In this sample from my new course at webcomponent.dev, we will learn how to build a simple Dropdown Web Component using vanilla JavaScript. This screen cast will cover many of the Web Component APIs such as Custom Elements, Shadow DOM, Custom Events, and content slots. If you want to learn more about Web Components check out my course on webcomponent.dev.

Transcript of Video

In this example we’re going to build a simple drop-down web component. Here we have a drop-down that has a simple button and when clicked shows some dynamic content for our drop-down we’ll be able to pass in a custom title for our button as well as any dynamic HTML that we’d like the drop-down to render. Taking a look at our drop-down template you can see we have a style tag. We style our div with a little bit of padding and a border that provides the drop-down box within our template. We have a simple button that we’ll use to create a click handler to be able to toggle our content. In our template we have a div with our slot that will dynamically project our content from our user.

First we need to set up the ability to pass in a custom title into our button. To update the button title we need to set up the attributes and the properties for the title. First we need to implement the observed attributes static property. This returns a list of attributes that we want our component to watch for updates for. Here we’re going to pass in just title so our component knows it should be watching for title changes. To store the information of the title we set up a get and set property that’s going to store the value of title. We have a private property this stop underscore title. Whenever we get the title we’ll return that value. Whenever we set the title we’ll set that private title that we’ve created and then we’re going to grab a reference to our button element and set the inner text of that button that way whenever the property or the attribute is updated our button reflects those changes.

To listen for attribute changes we need to implement the attribute change callback. This will pass in three parameters the attribute that changed the previous value and the new value. Here we do a simple check if the attribute is equal to title and the old value is different than the new value then we know to update it by setting the title property. We update the private underscore title as well as update the inner text of our button. Now that we can dynamically update our button we need to do a little bit of work to set up the click event. To be able to show and hide our content for our drop-down in our constructor we can see our title defaults to drop-down. So if we do not provide any kind of button text or title we’ll just list drop down as the button. We create a property called show that will simply track whether or not it should show or hide our dynamic content.

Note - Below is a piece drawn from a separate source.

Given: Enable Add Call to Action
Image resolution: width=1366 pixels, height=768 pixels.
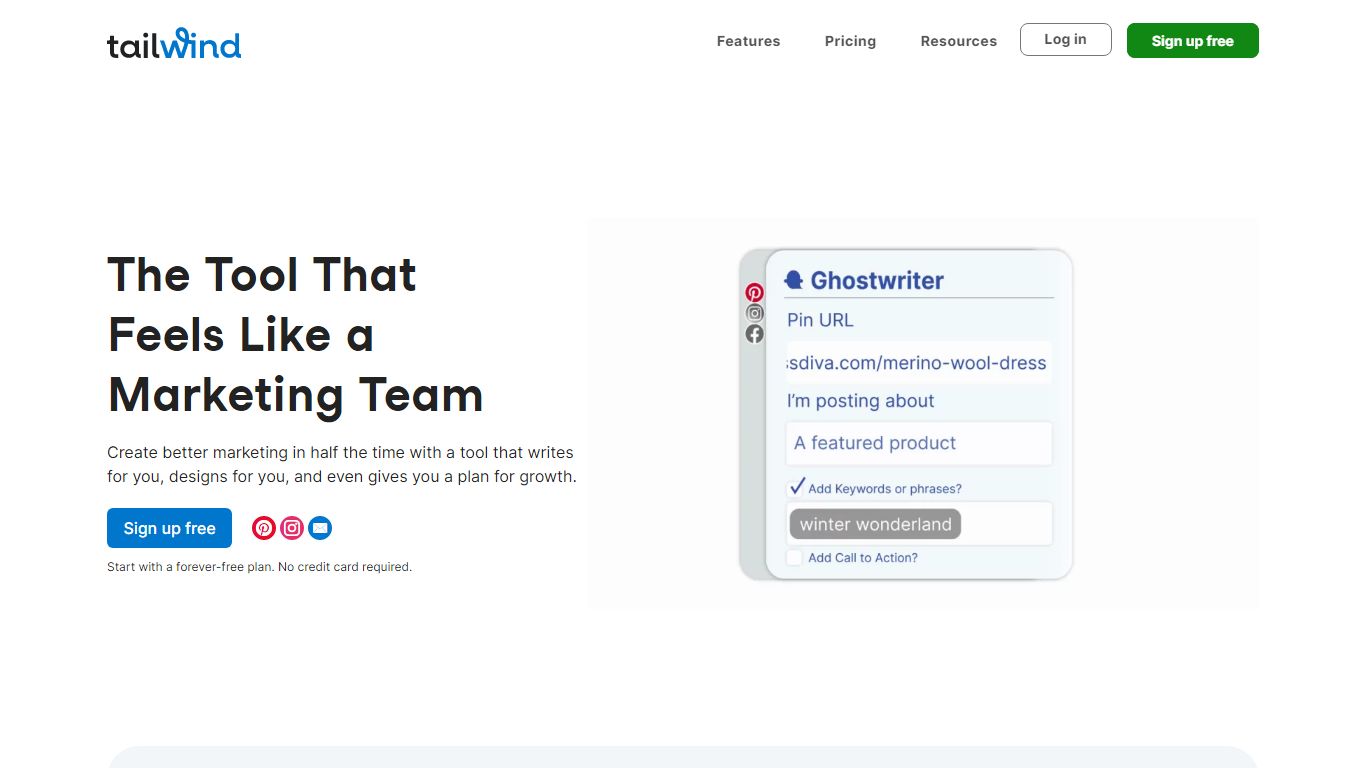Looking at the screenshot, I should (795, 557).
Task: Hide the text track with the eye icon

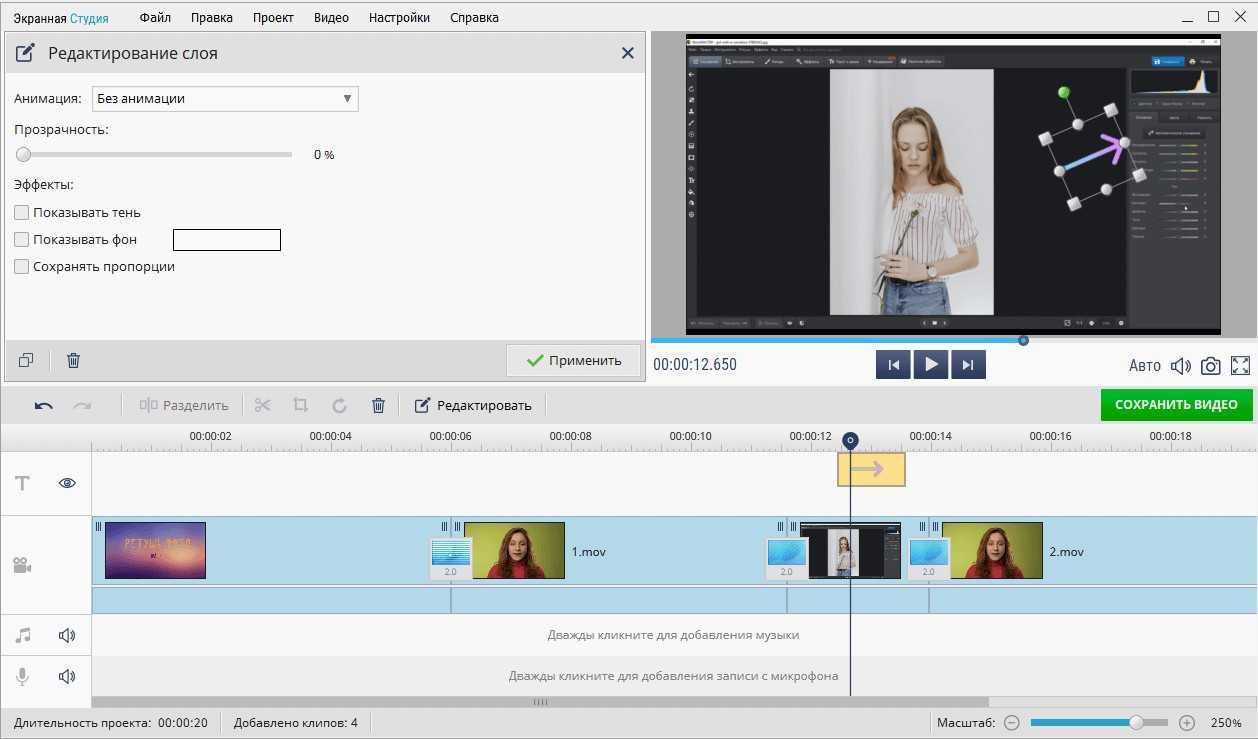Action: click(x=67, y=483)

We set up our shadow DOM and our template and then we query our template to be able to get reference to our button and our div element to be able to toggle and show and hide our content. Here we get a reference to the button in our template by using this dot shadow root query selector and now we can query our template. Now that we have a reference to a button element we can set that inner text to our default title and also reference it when we set the title via a property. On our button element we’re going to add a click listener so add event listener click and then call the method this dot toggle. Our toggle method will simply toggle the show property so this dot show will equal to the opposite of the stop show. We then use a reference to our content element which is the div element in our template with that div element we initially hide it by using some CSS to display:none and then when toggled we can check if the component is ready to show. We’ll set to display block else we set the div to display:none now we can show and hide our dynamic content for our drop-down.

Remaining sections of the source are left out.